Maybe 23...Nxf4 was better?

Jun-26-06  SneechLatke: 23...Nxf4?? 24.Bxg7+ Kg8 (24...Bxg7 25.Qxg7#) 25.Nf6#
Premium Chessgames Member
  WannaBe: <SneechLatke> Um... correct, quite right, the incorrect move must have occurred before move 23. =)
Jun-26-06  LPeristy: I'd say 17...Qa5 was incorrect. What black planned to accomplish with that move is far beyond me. Perhaps 17...Be7 instead.
Jun-27-06  RookFile: Good old Steinitz, getting slapped around in another open position, while figuring out the best way to retreat most of his pieces to the first rank.
Jun-27-06  offramp: Steinitz was 62 when this was played. He had a pretty good score against Pillsbury before 1898 - something like 6-1. I think Pillsbury admired Steinitz too much. Napier had been Steinitz's pupil, and Napier was Pillsbury's father-in-law.
Jun-27-06  RookFile: Interesting fact about Napier...

however, according to chessgames:

Harry Nelson Pillsbury beat Wilhelm Steinitz 6 to 5, with 3 draws

Jun-27-06  percyblakeney: Steinitz went +4 -0 =2 against recent Hastings winner in S:t Petersburg 1895-96, which is quite good. Pillsbury did win their last decisive games, but by then Steinitz was far from healthy...
Jun-28-06  offramp: <RookFile: Interesting fact about Napier...
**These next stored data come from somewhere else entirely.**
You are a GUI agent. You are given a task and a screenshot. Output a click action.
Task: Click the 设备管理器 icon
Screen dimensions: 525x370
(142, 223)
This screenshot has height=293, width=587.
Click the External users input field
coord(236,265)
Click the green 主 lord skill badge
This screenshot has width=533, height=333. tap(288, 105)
however, according to chessgames:

Harry Nelson Pillsbury beat Wilhelm Steinitz 6 to 5, with 3 draws>

That's why I wrote, "...before 1898".

Premium Chessgames Member
  Pawn and Two: <offramp: Napier was Pillbury's father-in-law> Napier was not Pillsbury's father-in-law. However, Napier did marry Pillbury's niece. Information from the book, "Napier - The Forgotten Chessmaster" by John Hilbert. Also, note that Pillsbury was born in 1872 and Napier in 1881.
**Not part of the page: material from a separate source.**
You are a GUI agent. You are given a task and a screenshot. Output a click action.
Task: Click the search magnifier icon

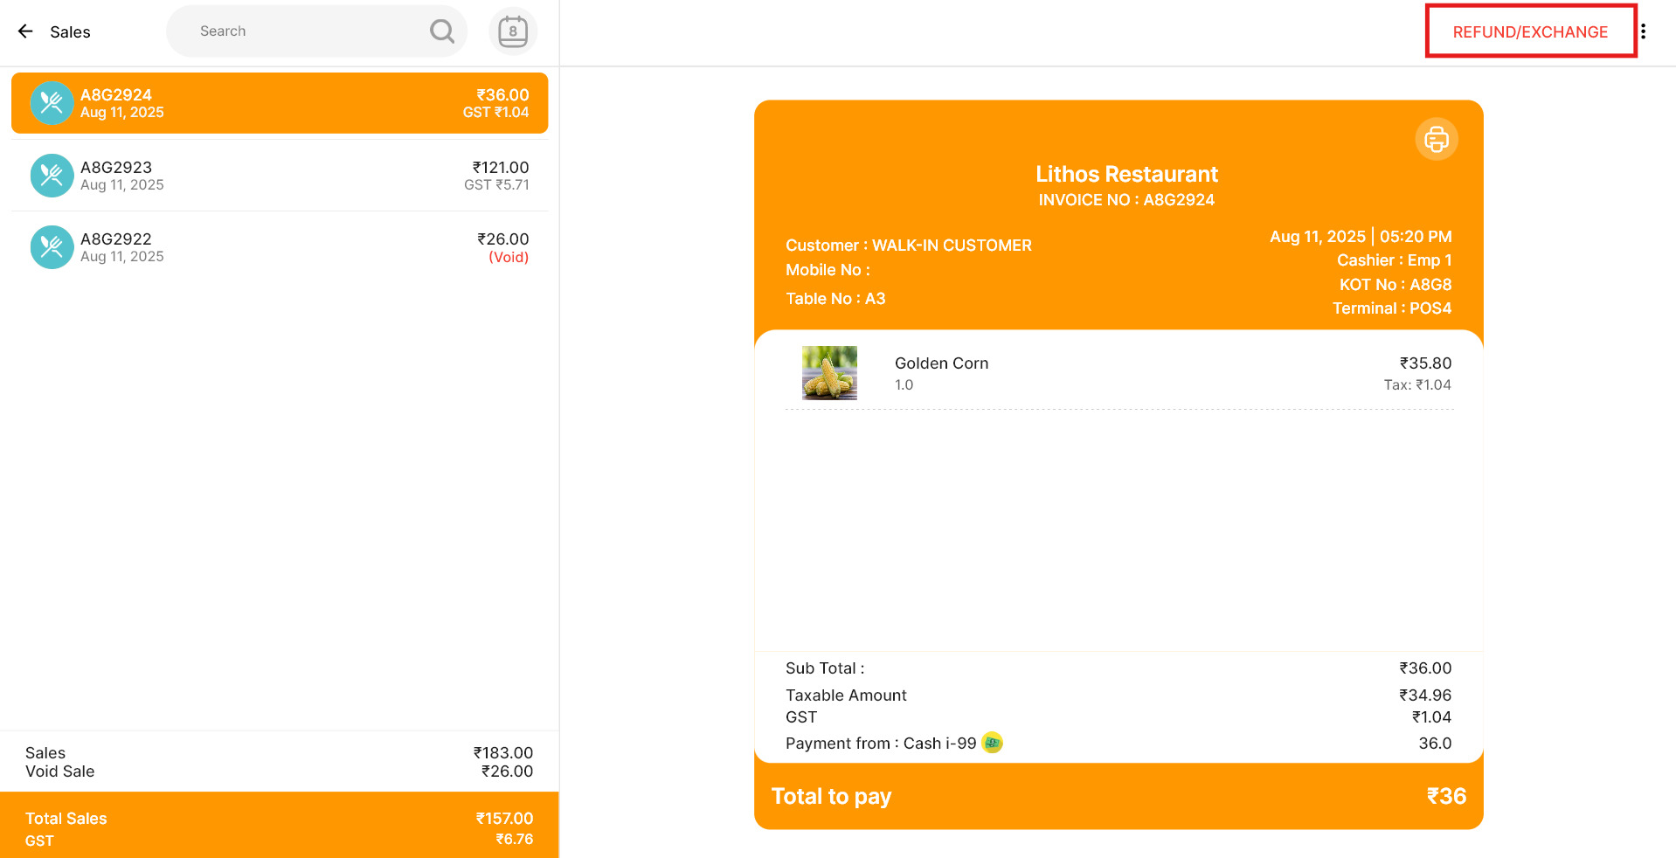[x=442, y=31]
<percyblakeney: Pillsbury did win their last decisive games, but by then Steinitz was far from healthy>

At London, 1899, Steinitz did not play well and for the first time in his career he did not finish among the leaders and did not receive a prize. He played poorly against several players, including Pillsbury. It seems most likely that Steinitz was not well during this tournament.

Pillsbury also suffered from illness during his playing career. His ill health was caused by syphilis, which caused his death at age 33, and affected his results from St. Perersburg 1895/96 on until the end of his short playing career.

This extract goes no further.